Today on amateurnithologist we bring you two similar members of the rail family who are, in fact, different birds. Looking at these two, you might not see how a mistake could be made, since once is so much more colorful than the other. However, these are swamp birds, meaning you're often going to be observing them under less-than ideal conditions. If you've got poor light, or the bird is covered with muck, or hiding among reeds, you might miss the Purple Gallinule's distinctive iridescent green and blue feathers, especially if you've seen a dozen Common Gallinules already that day. Or maybe you're trying to identify juvenile birds. Who knows what you're doing out there in the swamp. Amateurnithologist doesn't judge you.

Let's look at these birds
Common Gallinule aka. Common Moorhen aka. Florida Gallinule aka. Swamp Chicken (colloq.)
Wakodahatchee Wetlands, Delray Beach, Florida, USA
Member of the Rails, Gallinules, and Coots Family
§A Plump of Moorhens§

~true bird fact~ Like another bird he is commonly confused with, the American Coot, Common Gallinule has some neat feet.  They lack webbing and have long toes, which they can use just as easily to swim as to walk atop floating vegetation.

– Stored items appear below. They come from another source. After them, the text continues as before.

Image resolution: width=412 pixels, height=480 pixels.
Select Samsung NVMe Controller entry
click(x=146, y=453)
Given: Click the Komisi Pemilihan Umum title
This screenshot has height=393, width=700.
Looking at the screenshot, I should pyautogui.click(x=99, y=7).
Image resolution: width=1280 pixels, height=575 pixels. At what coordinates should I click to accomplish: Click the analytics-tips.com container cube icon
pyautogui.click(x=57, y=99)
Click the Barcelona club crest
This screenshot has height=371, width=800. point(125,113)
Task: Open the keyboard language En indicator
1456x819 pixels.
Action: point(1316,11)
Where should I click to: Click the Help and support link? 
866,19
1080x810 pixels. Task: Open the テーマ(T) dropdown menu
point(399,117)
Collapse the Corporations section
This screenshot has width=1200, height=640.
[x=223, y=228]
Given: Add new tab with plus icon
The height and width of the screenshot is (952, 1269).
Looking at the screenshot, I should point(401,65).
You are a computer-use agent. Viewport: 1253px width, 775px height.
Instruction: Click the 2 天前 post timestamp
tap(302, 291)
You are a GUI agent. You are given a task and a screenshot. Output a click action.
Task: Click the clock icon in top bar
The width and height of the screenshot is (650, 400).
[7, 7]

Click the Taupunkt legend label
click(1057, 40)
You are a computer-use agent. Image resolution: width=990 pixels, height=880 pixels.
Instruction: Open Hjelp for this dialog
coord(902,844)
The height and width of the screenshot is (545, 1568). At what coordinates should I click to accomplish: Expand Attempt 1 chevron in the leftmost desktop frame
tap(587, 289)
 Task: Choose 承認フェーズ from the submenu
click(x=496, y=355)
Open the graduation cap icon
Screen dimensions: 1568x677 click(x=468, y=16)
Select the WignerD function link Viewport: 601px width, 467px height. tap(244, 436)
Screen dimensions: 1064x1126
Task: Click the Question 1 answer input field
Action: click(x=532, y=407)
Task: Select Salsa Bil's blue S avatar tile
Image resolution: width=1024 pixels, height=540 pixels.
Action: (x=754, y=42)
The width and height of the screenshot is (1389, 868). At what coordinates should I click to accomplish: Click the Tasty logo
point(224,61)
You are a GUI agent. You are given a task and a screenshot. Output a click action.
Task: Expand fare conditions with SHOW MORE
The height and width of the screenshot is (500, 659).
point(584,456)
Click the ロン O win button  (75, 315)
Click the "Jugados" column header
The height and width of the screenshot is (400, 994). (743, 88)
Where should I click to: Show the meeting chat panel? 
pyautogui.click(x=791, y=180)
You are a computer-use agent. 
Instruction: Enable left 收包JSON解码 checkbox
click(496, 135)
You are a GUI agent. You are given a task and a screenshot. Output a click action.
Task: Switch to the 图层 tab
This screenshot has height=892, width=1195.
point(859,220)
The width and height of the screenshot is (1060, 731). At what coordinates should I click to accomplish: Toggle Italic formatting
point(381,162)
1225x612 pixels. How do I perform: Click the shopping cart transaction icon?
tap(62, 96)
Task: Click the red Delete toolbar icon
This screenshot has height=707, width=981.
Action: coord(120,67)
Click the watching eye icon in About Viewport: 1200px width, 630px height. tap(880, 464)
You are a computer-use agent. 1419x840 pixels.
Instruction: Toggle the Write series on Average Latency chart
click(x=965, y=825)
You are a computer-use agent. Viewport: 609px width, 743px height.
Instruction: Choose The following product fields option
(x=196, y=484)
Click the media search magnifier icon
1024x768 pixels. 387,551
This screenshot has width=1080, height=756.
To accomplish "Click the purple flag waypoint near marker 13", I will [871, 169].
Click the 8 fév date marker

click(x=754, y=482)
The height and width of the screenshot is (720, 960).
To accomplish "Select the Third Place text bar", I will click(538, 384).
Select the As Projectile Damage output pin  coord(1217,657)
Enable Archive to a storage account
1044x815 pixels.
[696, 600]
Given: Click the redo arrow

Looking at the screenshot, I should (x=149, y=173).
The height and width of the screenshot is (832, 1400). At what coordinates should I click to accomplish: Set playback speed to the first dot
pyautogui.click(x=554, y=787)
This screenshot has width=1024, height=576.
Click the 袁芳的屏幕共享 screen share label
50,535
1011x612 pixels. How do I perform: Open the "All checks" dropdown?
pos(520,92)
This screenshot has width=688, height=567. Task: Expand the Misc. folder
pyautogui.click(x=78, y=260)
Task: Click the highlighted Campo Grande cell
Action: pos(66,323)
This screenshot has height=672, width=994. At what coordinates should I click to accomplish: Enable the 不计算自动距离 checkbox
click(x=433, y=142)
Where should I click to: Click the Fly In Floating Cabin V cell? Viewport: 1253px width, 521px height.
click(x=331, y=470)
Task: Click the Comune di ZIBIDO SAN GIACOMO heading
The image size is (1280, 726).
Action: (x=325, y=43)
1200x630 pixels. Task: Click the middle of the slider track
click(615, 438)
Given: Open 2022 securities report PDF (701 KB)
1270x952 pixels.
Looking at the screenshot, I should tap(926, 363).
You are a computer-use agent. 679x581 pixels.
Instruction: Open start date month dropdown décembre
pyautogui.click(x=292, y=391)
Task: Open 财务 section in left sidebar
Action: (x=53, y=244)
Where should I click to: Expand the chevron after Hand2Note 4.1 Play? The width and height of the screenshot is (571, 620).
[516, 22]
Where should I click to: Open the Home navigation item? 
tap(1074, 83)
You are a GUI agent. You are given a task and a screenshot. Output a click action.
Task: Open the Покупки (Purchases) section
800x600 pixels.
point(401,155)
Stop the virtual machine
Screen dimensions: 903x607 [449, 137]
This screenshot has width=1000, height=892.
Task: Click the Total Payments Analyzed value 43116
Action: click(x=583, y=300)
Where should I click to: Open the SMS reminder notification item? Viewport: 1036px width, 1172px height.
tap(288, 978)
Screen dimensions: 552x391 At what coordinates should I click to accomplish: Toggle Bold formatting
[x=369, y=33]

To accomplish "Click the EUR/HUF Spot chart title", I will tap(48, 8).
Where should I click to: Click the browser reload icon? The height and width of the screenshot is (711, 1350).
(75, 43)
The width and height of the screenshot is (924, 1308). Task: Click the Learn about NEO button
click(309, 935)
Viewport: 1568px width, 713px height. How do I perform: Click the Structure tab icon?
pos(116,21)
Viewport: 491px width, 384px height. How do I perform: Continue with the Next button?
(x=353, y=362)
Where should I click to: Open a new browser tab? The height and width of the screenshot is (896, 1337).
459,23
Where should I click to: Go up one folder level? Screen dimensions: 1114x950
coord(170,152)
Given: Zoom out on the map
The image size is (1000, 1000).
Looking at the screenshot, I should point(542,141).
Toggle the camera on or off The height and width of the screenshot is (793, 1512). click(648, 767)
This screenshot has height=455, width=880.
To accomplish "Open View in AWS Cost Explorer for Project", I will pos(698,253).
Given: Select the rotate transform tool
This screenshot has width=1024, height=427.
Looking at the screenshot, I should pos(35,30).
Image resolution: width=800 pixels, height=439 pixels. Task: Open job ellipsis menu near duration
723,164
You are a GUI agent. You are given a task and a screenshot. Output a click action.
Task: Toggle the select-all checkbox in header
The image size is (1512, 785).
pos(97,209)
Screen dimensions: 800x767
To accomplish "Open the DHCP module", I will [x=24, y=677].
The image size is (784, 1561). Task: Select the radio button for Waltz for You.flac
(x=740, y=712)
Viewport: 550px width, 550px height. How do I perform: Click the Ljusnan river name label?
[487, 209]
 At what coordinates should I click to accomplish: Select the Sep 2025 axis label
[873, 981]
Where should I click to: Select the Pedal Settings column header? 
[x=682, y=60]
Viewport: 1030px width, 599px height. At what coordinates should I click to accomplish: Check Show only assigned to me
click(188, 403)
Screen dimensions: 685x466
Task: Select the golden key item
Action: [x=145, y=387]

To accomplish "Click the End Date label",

Starts every morning with a cup of coffee
Gets impatient with wishy-washy people
Likes hats

Purple Gallinule aka. Yellow-legged Gallinule
Wakodahatchee Wetlands, Delray Beach, Florida, USA
Member of the Rails, Gallinules, and Coots Family

~true bird fact~ The fact that Florida even has Purple Gallinules at all is a testament to their incredible powers of travel. Although they look like kind of dopey fliers, they must have something going on. They're essentially a South American bird, but regularly make it all the way to destinations like Canada, the Northern US, South Africa (?), and Europe (!?).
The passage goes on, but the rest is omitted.